▶ APPLY WHAT YOU READ:
a) Sum up the letter below in two sentences.
b) According to the letter below, where and when will Don Ogolla begin his internship?
c) Copy out the part of the letter below, starting at "A huge goal" and ending at "the Nyakach Plateau.".

Dear friends of Habil and the orphans and elders,
As I think about the images of Christmas—a baby, angels singing, wise men gathering to offer gifts—I appreciate the joy, but I also know that the next chapters in that ancient story hold great pain. It has been a year filled with more significance than usual, both joyful and sobering, in our work and relationships in Kenya.
A huge goal was met with Habil’s son, Don Ogolla, graduating from the University of Nairobi Medical School, thanks to the incredible generosity of donors from Ouray, Colorado. Don will begin a six-month internship in Kisumu in April and then be ready to practice on the Nyakach Plateau.
Mama Faith (Habil’s wife) almost died of cerebral malaria, reminding us that medical care is a desperate need for our friends. It was at great family sacrifice that she was able to get to a hospital, and she was treated on the same day only because Habil knew someone who had the authority to circumvent the system. However, instead of being treated with the modern malaria medicine that we use to treat patients when we go there, she was treated with quinine. This is the malaria treatment that has been used for thousands of years to which local strains have been resistant for years. Thankfully, Mama Faith got better in spite of the treatment and recovered in time to go to Don’s graduation ceremony.
In another dramatic turn of events, we have had a gift of $50,000 to build our new health center if we can find matching funds! Since we learned of this gift one month ago, we have received another $25,000 donation plus many other generous gifts. Our total gifts for the health center to date are now over $120,000 of the $150,000 that we need for the building! With 80% of the money in hand, we are going to give the go-ahead to Habil to have the builder immediately begin work. There is great hope and joy among all of us who have waited a long time for this moment.
As I shared with you in my last letter a few months ago, I have been in treatment for cancer, and after surgery and radiation treatments that were completed a few days ago, the outlook is as positive as it can possibly be. Thank you so much for your kind emails, cards, and prayers through this journey. In addition to being incredibly grateful for the positive outcome, my personal struggle throughout the experience has been to deal with the grief and rage that I feel knowing that I have the privilege of cutting-edge, curative medical care in a world where Mama Faith almost died due to lack of transportation, lack of a doctor, and lack of a simple treatment of twelve pills. As I tell students, this is the lesson of Kenya. We love our friends so deeply, and we find great joy in sharing resources and hope to empower them to meet their goals. But it is this personal friendship that also makes us feel so keenly the pain of their lives compared to our own. I am grateful for this lesson and hope that I will always have the motivation of anger that is redeemed by the exuberance and confidence of hope.
I hope that you share a sense of the vastness of the grace in which we live and move and have our being. In this present moment, I am deeply thankful for you. God’s peace, friends.

▶ DATA EXCERPT:
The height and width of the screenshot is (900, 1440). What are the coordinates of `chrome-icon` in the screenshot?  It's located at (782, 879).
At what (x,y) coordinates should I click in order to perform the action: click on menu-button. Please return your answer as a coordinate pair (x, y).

▶ WRITTEN ANSWERS:
a) Habil's son, Don Ogolla, graduated from the University of Nairobi Medical School, and Habil's wife, Mama Faith, nearly died of cerebral malaria but recovered despite being treated with quinine. Gifts for the new health center now top $120,000 of the $150,000 needed, so the builder will begin work right away, and the writer's cancer treatment has ended with an outlook as positive as it can be.

b) In Kisumu, in April.

c)
A huge goal was met with Habil’s son, Don Ogolla, graduating from the University of Nairobi Medical School, thanks to the incredible generosity of donors from Ouray, Colorado. Don will begin a six-month internship in Kisumu in April and then be ready to practice on the Nyakach Plateau.